If you look below the "beaks" you will see the feathers on the wings poking out....tis a bird indeed.


----------



## Oldbee (Sep 25, 2006)

Stop it d.asly! Now that I look at more closely not all of it makes sense. Like, why is the wing [presumed tiny wing] under the "chin" of the bird unless it's the wing of another bird?

Actually in the first picture I see a very little... "person" peeking out, with dark hair and a big forehead, two eyes and a nose. lol.


----------



## d.asly (Apr 28, 2008)

*aha moment*

OH wow,
i see how that is a beak... but it's so wiiiiide!
i guess it could be a hillarybird looking for a third term


----------



## Keith Benson (Feb 17, 2003)

Definitely a bird.
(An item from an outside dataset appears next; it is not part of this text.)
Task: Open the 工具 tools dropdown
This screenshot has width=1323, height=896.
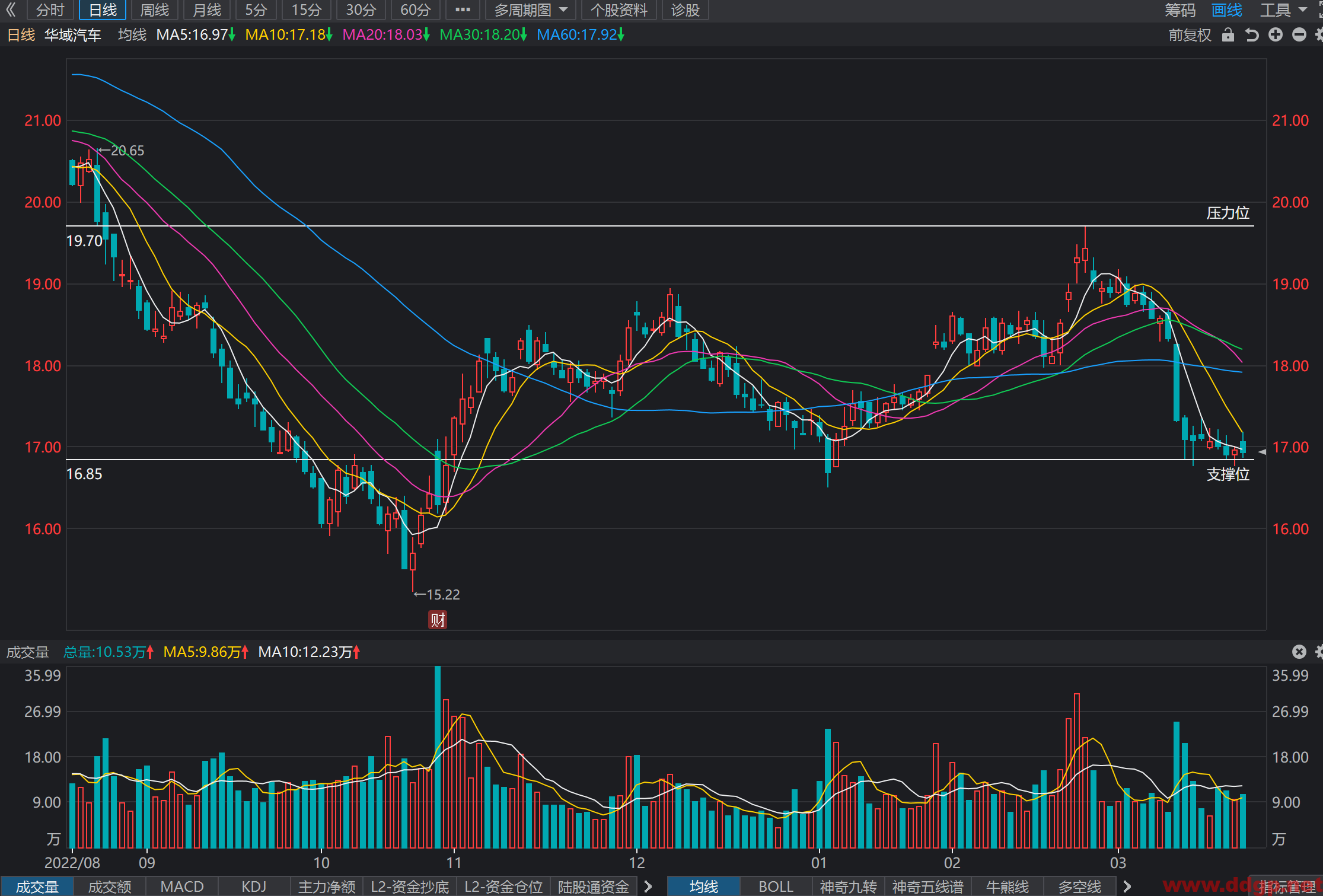Action: [1283, 9]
Small passerine of some sort and likely to be fledged and on it's way in no time (< 3 weeks or so). Be quick though, those little birds will re-clutch in no time.

We killed a Boston fern on our front porch every year for 3-4 years until we wised up. It went something like this: A Friday in Spring, buy plant. Get it home, and hang on front porch at T=0. At T=2-4 minutes the fist bird would investigate it. At T=5-8 minutes there would be the odd group squabbling for a moment or two over squatters rights to the thing. At t=8-12 minutes the first nesting materials would be dragged in and the nesting process would begin. All day Friday and Sat the human (me) would remove the nesting materials in a attempt to persuade the bird that the fern was in fact, mine; sometimes a vocal argument would break out - every been cussed at by a small 20 gram bird? Water the plant, make noise, string fishing line around, shoo the birds constantly etc. Anything to kindly, gently suggest that the squatters were not welcome in this particular spot. Then, Sunday morning, off to work (odd schedule) and by the end of the day, most of a nest. Removed nest, but no doubt over one of the next few days I would forget and the thing would be built and then - eggs. It was fun to watch the little twerps develop - even if it killed the plant since we could not water it. I never seemed bright enough to just put up a bird house.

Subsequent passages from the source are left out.